I have a folder with 6 files, 4 are excel files that I would like to bring into pandas and 2 are just other files. I want to be able to use pathlib
to work with the folder to automatically ingest the excel files I want into individual pandas dataframes. I would also like to be able to name each new dataframe with the name of the excel file (without the file extension)
for example.
import pandas as pd
import pathlib as pl
folder = pl.WindowsPath(r'C:\Users\username\project\output')
files = [e for e in folder.iterdir()]
for i in files:
print(i)
['C:\Users\username\project\output\john.xlsx',
'C:\Users\username\project\output\paul.xlsx',
'C:\Users\username\project\output\random other file not for df.xlsx',
'C:\Users\username\project\output\george.xlsx',
'C:\Users\username\project\output\requirements for project.txt',
'C:\Users\username\project\output\ringo.xlsx' ]
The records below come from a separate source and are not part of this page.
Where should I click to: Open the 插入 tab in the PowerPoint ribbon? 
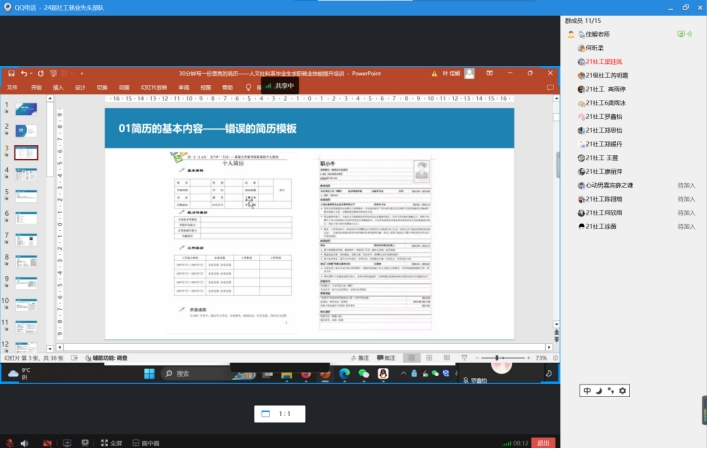point(58,87)
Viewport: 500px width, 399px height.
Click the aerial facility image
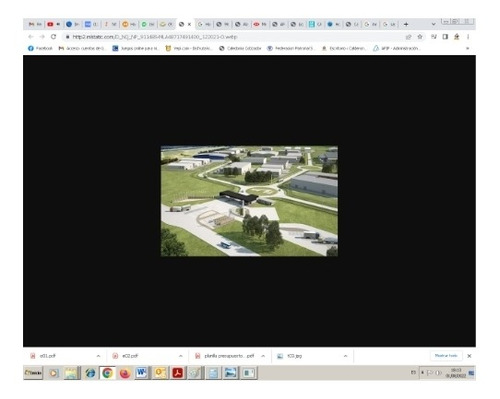pyautogui.click(x=249, y=201)
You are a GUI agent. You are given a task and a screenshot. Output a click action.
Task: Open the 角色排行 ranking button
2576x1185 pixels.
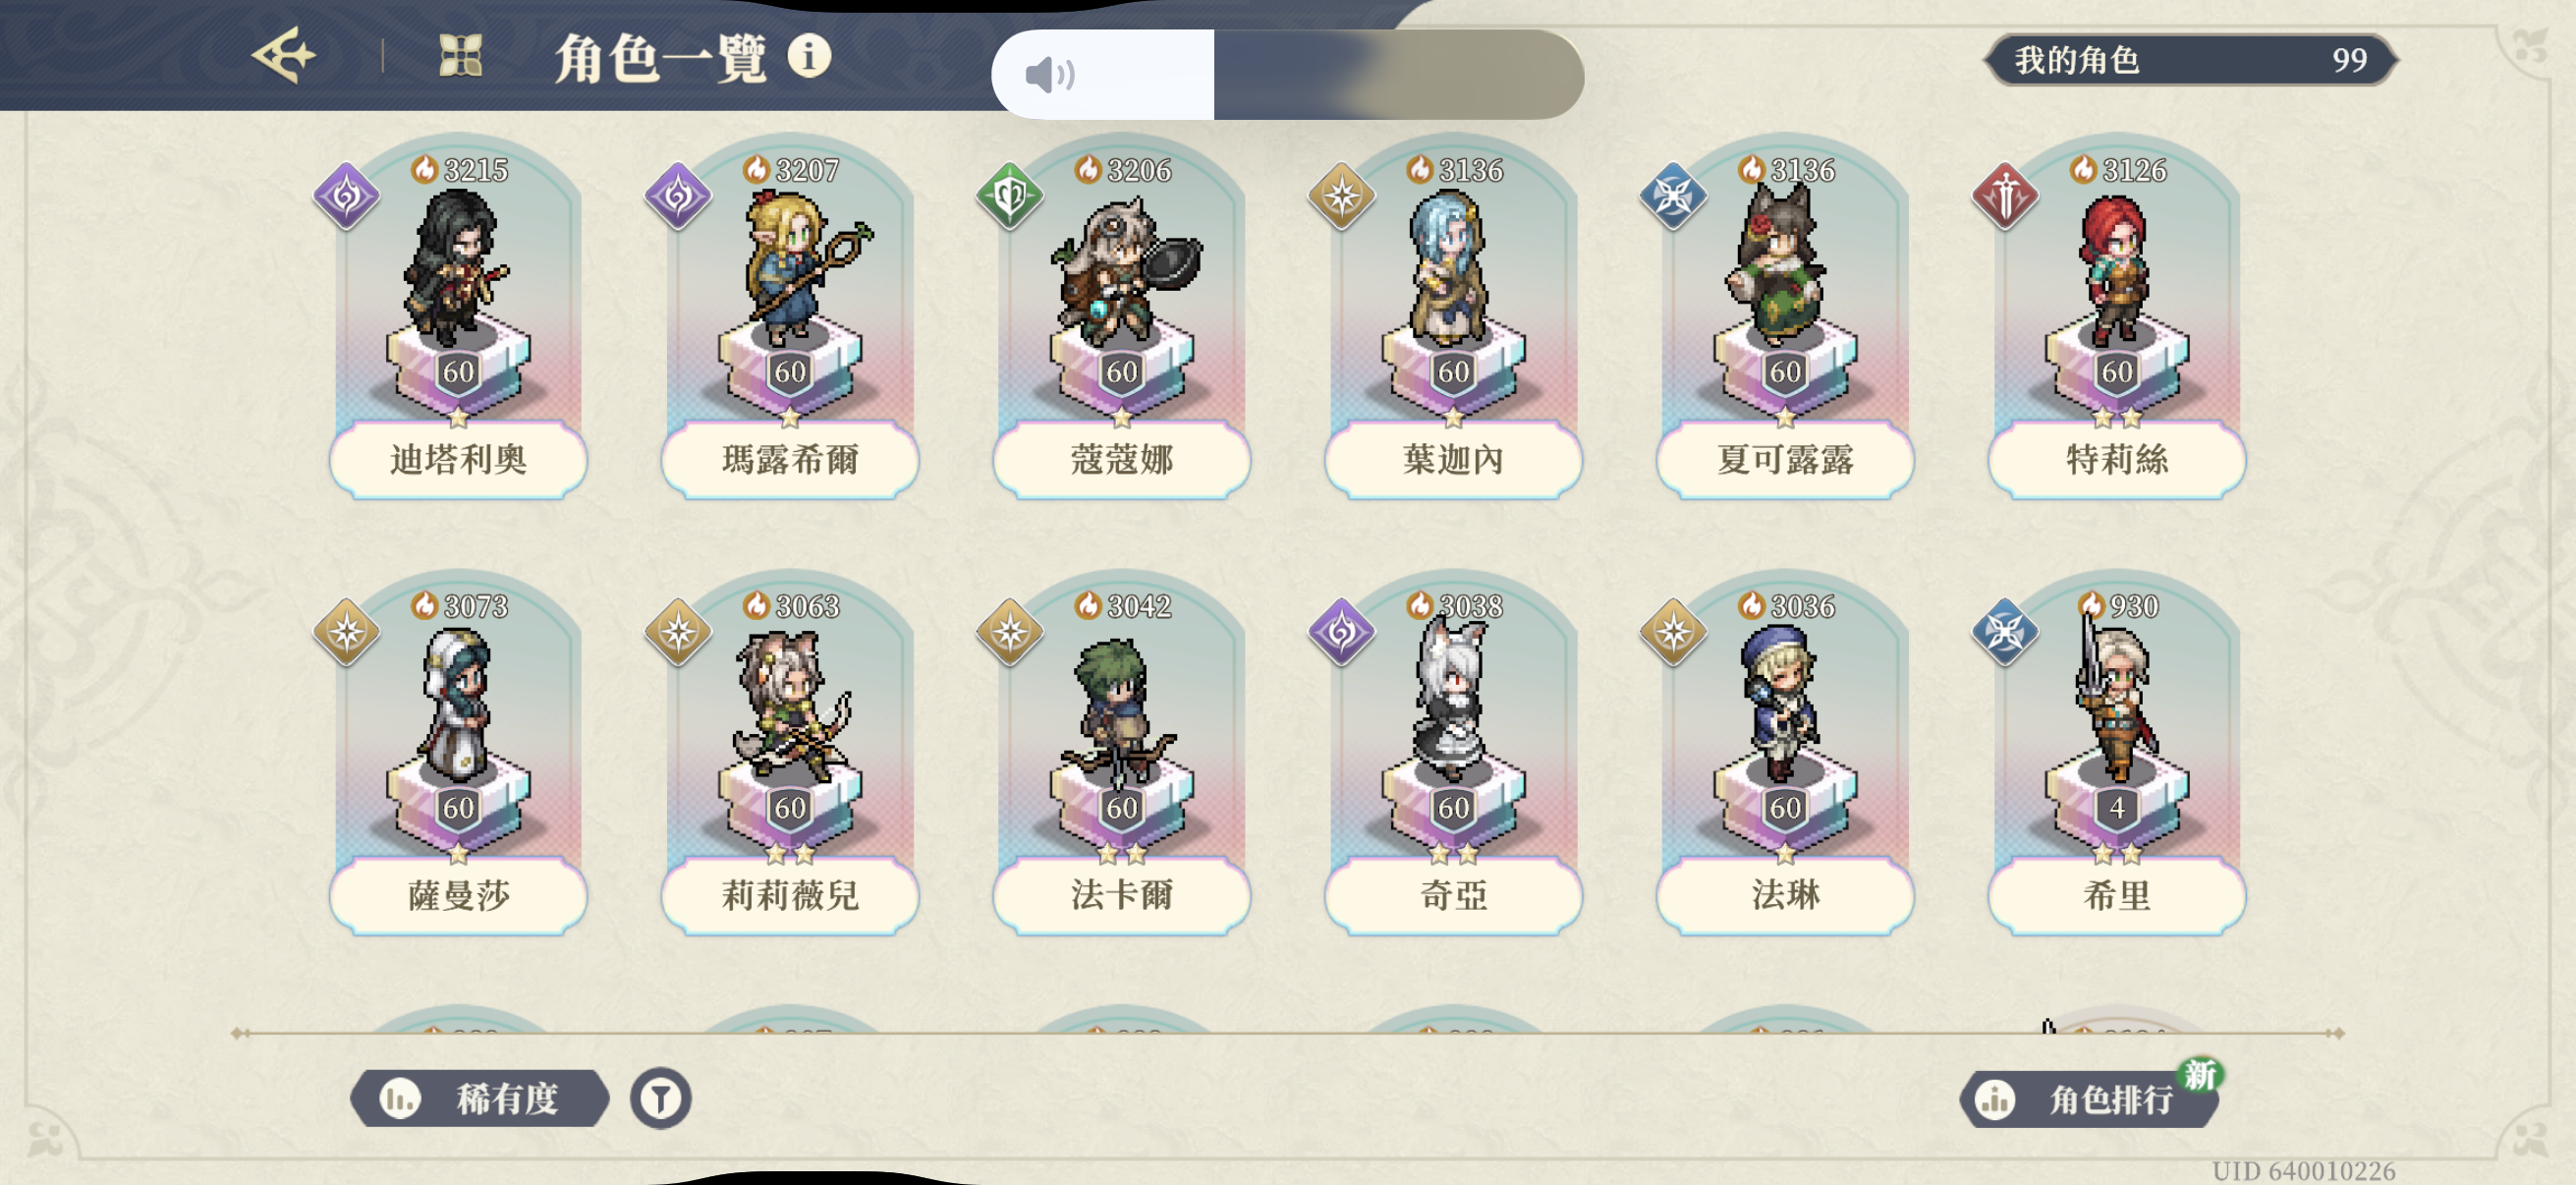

From here, i'd like to be able to do something like
for i in files:
if ' ' not in str(i.name):
str(i.name.strip('.xlsx'))) = pd.read_excel(i)
read the file name, if it doesn't contain any spaces, take the name, remove the file extension and use that as the variable name for a pandas dataframe built from the excel file.
If what I'm doing isn't possible then I have other ways to do it, but they repeat a lot of code.
Any help is appreciated.
using pathlib
and re
we can exclude any files that match a certain pattern in our dictionary comprehension, that is any files with a space.
from pathlib import Path
import re
import pandas as pd
pth = (r'C:\Users\username\project\output')
files = Path(pth).glob('*.xlsx') # use `rglob` if you want to to trawl a directory.
dfs = {file.stem : pd.read_excel(file) for file in
files if not re.search('\s', file.stem)}
based on the above you'll get :
{'john': pandas.core.frame.DataFrame,
'paul': pandas.core.frame.DataFrame,
'george': pandas.core.frame.DataFrame,
'ringo': pandas.core.frame.DataFrame}
where pandas.core.frame.DataFrame
is your target dataframe.
you can then call them by doing dfs['john']